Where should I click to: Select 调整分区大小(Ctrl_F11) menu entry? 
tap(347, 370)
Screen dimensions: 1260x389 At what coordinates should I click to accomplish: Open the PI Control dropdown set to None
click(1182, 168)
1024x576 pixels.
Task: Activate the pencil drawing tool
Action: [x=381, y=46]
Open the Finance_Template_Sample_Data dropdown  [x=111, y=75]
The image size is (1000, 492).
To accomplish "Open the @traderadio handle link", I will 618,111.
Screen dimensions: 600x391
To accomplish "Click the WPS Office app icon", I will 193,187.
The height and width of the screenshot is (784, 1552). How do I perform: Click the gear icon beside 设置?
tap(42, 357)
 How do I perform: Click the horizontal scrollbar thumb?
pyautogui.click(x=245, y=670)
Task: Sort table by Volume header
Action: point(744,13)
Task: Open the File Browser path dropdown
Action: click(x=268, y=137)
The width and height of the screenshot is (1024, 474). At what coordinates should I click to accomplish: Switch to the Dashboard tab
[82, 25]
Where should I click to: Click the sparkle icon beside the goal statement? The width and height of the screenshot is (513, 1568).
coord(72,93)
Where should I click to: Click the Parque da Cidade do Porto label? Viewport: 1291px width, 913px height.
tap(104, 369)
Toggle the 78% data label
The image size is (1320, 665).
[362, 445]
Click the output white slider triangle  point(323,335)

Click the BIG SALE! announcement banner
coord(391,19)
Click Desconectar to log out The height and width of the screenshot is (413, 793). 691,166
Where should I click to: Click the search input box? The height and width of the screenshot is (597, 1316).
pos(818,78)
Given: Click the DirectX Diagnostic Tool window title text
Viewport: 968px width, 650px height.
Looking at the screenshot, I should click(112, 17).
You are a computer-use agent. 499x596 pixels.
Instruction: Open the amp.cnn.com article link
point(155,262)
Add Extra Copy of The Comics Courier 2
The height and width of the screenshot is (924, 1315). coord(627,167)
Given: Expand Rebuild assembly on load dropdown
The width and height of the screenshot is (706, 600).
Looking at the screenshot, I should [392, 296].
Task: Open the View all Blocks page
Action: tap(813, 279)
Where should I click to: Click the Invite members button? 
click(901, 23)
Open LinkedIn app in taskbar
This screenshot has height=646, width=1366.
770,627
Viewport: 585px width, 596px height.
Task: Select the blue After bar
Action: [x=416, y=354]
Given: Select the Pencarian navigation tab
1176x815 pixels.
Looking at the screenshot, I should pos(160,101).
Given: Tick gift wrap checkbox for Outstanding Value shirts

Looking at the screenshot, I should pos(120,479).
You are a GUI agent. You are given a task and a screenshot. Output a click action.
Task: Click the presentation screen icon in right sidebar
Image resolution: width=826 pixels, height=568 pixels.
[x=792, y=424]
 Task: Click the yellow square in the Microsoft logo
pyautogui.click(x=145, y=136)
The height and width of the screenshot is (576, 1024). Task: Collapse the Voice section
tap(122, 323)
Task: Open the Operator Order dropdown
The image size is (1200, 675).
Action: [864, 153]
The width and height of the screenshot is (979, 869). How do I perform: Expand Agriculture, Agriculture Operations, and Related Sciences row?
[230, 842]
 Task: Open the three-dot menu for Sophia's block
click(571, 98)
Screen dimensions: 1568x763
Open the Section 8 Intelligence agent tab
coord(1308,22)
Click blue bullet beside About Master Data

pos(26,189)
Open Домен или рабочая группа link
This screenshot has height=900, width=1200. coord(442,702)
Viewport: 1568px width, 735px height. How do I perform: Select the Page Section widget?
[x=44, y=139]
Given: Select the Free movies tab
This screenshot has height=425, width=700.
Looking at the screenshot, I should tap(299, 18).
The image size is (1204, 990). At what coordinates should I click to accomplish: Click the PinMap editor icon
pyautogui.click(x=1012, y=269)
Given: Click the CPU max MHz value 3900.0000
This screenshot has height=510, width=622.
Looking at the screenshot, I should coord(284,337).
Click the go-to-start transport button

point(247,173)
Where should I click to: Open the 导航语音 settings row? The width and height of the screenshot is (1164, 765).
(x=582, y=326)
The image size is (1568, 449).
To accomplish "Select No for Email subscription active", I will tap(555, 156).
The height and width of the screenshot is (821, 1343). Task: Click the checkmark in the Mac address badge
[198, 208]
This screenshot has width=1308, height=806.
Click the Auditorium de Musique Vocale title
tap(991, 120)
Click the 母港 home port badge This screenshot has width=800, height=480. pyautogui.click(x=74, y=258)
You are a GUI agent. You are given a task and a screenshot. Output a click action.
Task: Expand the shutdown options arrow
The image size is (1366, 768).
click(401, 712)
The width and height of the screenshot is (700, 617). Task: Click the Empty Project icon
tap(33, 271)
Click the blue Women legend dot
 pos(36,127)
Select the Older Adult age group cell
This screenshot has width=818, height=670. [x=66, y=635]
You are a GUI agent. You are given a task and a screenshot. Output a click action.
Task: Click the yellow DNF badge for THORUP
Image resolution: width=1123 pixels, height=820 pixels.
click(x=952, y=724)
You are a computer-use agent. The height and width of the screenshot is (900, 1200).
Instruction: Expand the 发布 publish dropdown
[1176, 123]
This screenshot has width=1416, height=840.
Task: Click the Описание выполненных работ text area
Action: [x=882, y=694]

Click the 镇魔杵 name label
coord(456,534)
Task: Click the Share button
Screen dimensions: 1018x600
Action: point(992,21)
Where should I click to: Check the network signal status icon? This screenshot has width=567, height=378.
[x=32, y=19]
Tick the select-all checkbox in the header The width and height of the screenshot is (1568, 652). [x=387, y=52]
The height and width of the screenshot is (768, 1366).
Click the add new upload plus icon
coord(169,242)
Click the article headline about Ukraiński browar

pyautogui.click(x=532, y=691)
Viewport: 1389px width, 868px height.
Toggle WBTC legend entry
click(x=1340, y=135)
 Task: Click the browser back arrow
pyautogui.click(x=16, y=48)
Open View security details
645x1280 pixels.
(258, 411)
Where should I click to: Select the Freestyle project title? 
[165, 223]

## ABOUT THIS EXERCISE:
Write out each entry again, word for word.

## ANSWER TO THE EXERCISE:
Where should I click to: Select 调整分区大小(Ctrl_F11) menu entry? 
tap(347, 370)
Screen dimensions: 1260x389 At what coordinates should I click to accomplish: Open the PI Control dropdown set to None
click(1182, 168)
1024x576 pixels.
Task: Activate the pencil drawing tool
Action: [x=381, y=46]
Open the Finance_Template_Sample_Data dropdown  [x=111, y=75]
The image size is (1000, 492).
To accomplish "Open the @traderadio handle link", I will 618,111.
Screen dimensions: 600x391
To accomplish "Click the WPS Office app icon", I will 193,187.
The height and width of the screenshot is (784, 1552). How do I perform: Click the gear icon beside 设置?
tap(42, 357)
 How do I perform: Click the horizontal scrollbar thumb?
pyautogui.click(x=245, y=670)
Task: Sort table by Volume header
Action: point(744,13)
Task: Open the File Browser path dropdown
Action: click(x=268, y=137)
The width and height of the screenshot is (1024, 474). At what coordinates should I click to accomplish: Switch to the Dashboard tab
[82, 25]
Where should I click to: Click the sparkle icon beside the goal statement? The width and height of the screenshot is (513, 1568).
coord(72,93)
Where should I click to: Click the Parque da Cidade do Porto label? Viewport: 1291px width, 913px height.
tap(104, 369)
Toggle the 78% data label
The image size is (1320, 665).
[362, 445]
Click the output white slider triangle  point(323,335)

Click the BIG SALE! announcement banner
coord(391,19)
Click Desconectar to log out The height and width of the screenshot is (413, 793). 691,166
Where should I click to: Click the search input box? The height and width of the screenshot is (597, 1316).
pos(818,78)
Given: Click the DirectX Diagnostic Tool window title text
Viewport: 968px width, 650px height.
Looking at the screenshot, I should click(112, 17).
You are a computer-use agent. 499x596 pixels.
Instruction: Open the amp.cnn.com article link
point(155,262)
Add Extra Copy of The Comics Courier 2
The height and width of the screenshot is (924, 1315). coord(627,167)
Given: Expand Rebuild assembly on load dropdown
The width and height of the screenshot is (706, 600).
Looking at the screenshot, I should [392, 296].
Task: Open the View all Blocks page
Action: tap(813, 279)
Where should I click to: Click the Invite members button? 
click(901, 23)
Open LinkedIn app in taskbar
This screenshot has height=646, width=1366.
770,627
Viewport: 585px width, 596px height.
Task: Select the blue After bar
Action: [x=416, y=354]
Given: Select the Pencarian navigation tab
1176x815 pixels.
Looking at the screenshot, I should pos(160,101).
Given: Tick gift wrap checkbox for Outstanding Value shirts

Looking at the screenshot, I should pos(120,479).
You are a GUI agent. You are given a task and a screenshot. Output a click action.
Task: Click the presentation screen icon in right sidebar
Image resolution: width=826 pixels, height=568 pixels.
[x=792, y=424]
 Task: Click the yellow square in the Microsoft logo
pyautogui.click(x=145, y=136)
The height and width of the screenshot is (576, 1024). Task: Collapse the Voice section
tap(122, 323)
Task: Open the Operator Order dropdown
The image size is (1200, 675).
Action: [864, 153]
The width and height of the screenshot is (979, 869). How do I perform: Expand Agriculture, Agriculture Operations, and Related Sciences row?
[230, 842]
 Task: Open the three-dot menu for Sophia's block
click(571, 98)
Screen dimensions: 1568x763
Open the Section 8 Intelligence agent tab
coord(1308,22)
Click blue bullet beside About Master Data

pos(26,189)
Open Домен или рабочая группа link
This screenshot has height=900, width=1200. coord(442,702)
Viewport: 1568px width, 735px height. How do I perform: Select the Page Section widget?
[x=44, y=139]
Given: Select the Free movies tab
This screenshot has height=425, width=700.
Looking at the screenshot, I should tap(299, 18).
The image size is (1204, 990). At what coordinates should I click to accomplish: Click the PinMap editor icon
pyautogui.click(x=1012, y=269)
Given: Click the CPU max MHz value 3900.0000
This screenshot has height=510, width=622.
Looking at the screenshot, I should coord(284,337).
Click the go-to-start transport button

point(247,173)
Where should I click to: Open the 导航语音 settings row? The width and height of the screenshot is (1164, 765).
(x=582, y=326)
The image size is (1568, 449).
To accomplish "Select No for Email subscription active", I will tap(555, 156).
The height and width of the screenshot is (821, 1343). Task: Click the checkmark in the Mac address badge
[198, 208]
This screenshot has width=1308, height=806.
Click the Auditorium de Musique Vocale title
tap(991, 120)
Click the 母港 home port badge This screenshot has width=800, height=480. pyautogui.click(x=74, y=258)
You are a GUI agent. You are given a task and a screenshot. Output a click action.
Task: Expand the shutdown options arrow
The image size is (1366, 768).
click(401, 712)
The width and height of the screenshot is (700, 617). Task: Click the Empty Project icon
tap(33, 271)
Click the blue Women legend dot
 pos(36,127)
Select the Older Adult age group cell
This screenshot has width=818, height=670. [x=66, y=635]
You are a GUI agent. You are given a task and a screenshot. Output a click action.
Task: Click the yellow DNF badge for THORUP
Image resolution: width=1123 pixels, height=820 pixels.
click(x=952, y=724)
You are a computer-use agent. The height and width of the screenshot is (900, 1200).
Instruction: Expand the 发布 publish dropdown
[1176, 123]
This screenshot has width=1416, height=840.
Task: Click the Описание выполненных работ text area
Action: [x=882, y=694]

Click the 镇魔杵 name label
coord(456,534)
Task: Click the Share button
Screen dimensions: 1018x600
Action: point(992,21)
Where should I click to: Check the network signal status icon? This screenshot has width=567, height=378.
[x=32, y=19]
Tick the select-all checkbox in the header The width and height of the screenshot is (1568, 652). [x=387, y=52]
The height and width of the screenshot is (768, 1366).
Click the add new upload plus icon
coord(169,242)
Click the article headline about Ukraiński browar

pyautogui.click(x=532, y=691)
Viewport: 1389px width, 868px height.
Toggle WBTC legend entry
click(x=1340, y=135)
 Task: Click the browser back arrow
pyautogui.click(x=16, y=48)
Open View security details
645x1280 pixels.
(258, 411)
Where should I click to: Select the Freestyle project title? 
[165, 223]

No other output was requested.